As ensemble perception requires the simultaneous processing of many objects, the binding problem predicts that the visual system should face insuperable difficulties when seeing ensembles filled with varieties of feature conjunctions. It is easy to see that the problem is associated with secondary ensemble categorization, which implies the processing of one dimension given another. However, the aforementioned severe limit of primary categorization heightens the problem. 
In a series of studies, Treisman and her colleagues tried to discover how the visual system works with conjunctive ensembles. In one such study, Treisman (2006) briefly presented observers with sets of colored letters and asked them to report the percentage of a particular color (e.g., all green letters), letter (e.g., all Ts), or conjunction (e.g., green Ts).
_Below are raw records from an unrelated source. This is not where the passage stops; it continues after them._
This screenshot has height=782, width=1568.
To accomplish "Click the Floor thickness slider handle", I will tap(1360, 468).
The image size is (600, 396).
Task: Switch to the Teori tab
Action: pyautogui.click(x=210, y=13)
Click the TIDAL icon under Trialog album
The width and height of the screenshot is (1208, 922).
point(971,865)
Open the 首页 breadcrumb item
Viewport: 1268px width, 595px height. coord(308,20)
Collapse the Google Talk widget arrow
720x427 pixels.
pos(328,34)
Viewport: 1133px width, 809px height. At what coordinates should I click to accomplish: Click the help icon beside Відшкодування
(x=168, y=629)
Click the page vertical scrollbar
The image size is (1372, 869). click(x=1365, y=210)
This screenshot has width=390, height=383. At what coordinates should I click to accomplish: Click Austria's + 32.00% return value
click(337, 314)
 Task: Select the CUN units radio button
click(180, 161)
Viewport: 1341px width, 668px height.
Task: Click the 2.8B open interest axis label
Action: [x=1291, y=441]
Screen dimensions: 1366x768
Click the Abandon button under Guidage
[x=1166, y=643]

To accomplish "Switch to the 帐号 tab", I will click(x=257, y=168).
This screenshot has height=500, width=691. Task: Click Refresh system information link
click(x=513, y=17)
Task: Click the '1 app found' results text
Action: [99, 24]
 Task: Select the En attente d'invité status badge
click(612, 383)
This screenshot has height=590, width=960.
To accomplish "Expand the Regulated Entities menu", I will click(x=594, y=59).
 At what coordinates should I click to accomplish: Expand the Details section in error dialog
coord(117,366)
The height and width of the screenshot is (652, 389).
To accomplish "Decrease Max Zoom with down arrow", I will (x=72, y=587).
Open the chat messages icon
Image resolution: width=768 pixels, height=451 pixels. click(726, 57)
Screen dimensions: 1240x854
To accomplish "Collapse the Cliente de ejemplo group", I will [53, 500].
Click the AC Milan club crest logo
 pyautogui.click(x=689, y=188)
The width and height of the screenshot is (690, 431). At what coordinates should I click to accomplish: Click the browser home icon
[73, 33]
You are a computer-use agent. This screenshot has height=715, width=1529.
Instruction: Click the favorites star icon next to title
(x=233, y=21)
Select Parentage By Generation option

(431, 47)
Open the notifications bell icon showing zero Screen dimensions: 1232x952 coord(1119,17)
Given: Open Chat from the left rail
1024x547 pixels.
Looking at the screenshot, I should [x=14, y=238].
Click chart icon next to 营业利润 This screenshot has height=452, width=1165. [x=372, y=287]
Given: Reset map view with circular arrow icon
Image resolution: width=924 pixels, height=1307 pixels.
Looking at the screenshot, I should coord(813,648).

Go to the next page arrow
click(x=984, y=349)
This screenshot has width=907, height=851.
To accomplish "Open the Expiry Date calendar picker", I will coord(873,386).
She found that the observers were good at judging proportions of features but were much worse at judging proportions of conjunctions. In another study, Emmanouil and Treisman (2008) tested observers' accuracy in estimating ensemble summary statistics along two dimensions at one time. Their participants were presented with sets of differently sized and moving (or differently oriented in one of experiments) objects and had to estimate average size and average speed. The relevant dimension was either precued or postcued, making observers either focus on one dimension or divide attention between two. In almost all cases, Emmanouil and Treisman found a significant (though not dramatic) cost of dividing attention between two dimensions. They also separated relevant dimensions between shape-defined subsets (differently sized Os and moving Xs) and found that the cost tended to increase under that condition. In summary, both studies showed that the visual system indeed is imperfect when it is trying to combine different ensemble properties at one time. 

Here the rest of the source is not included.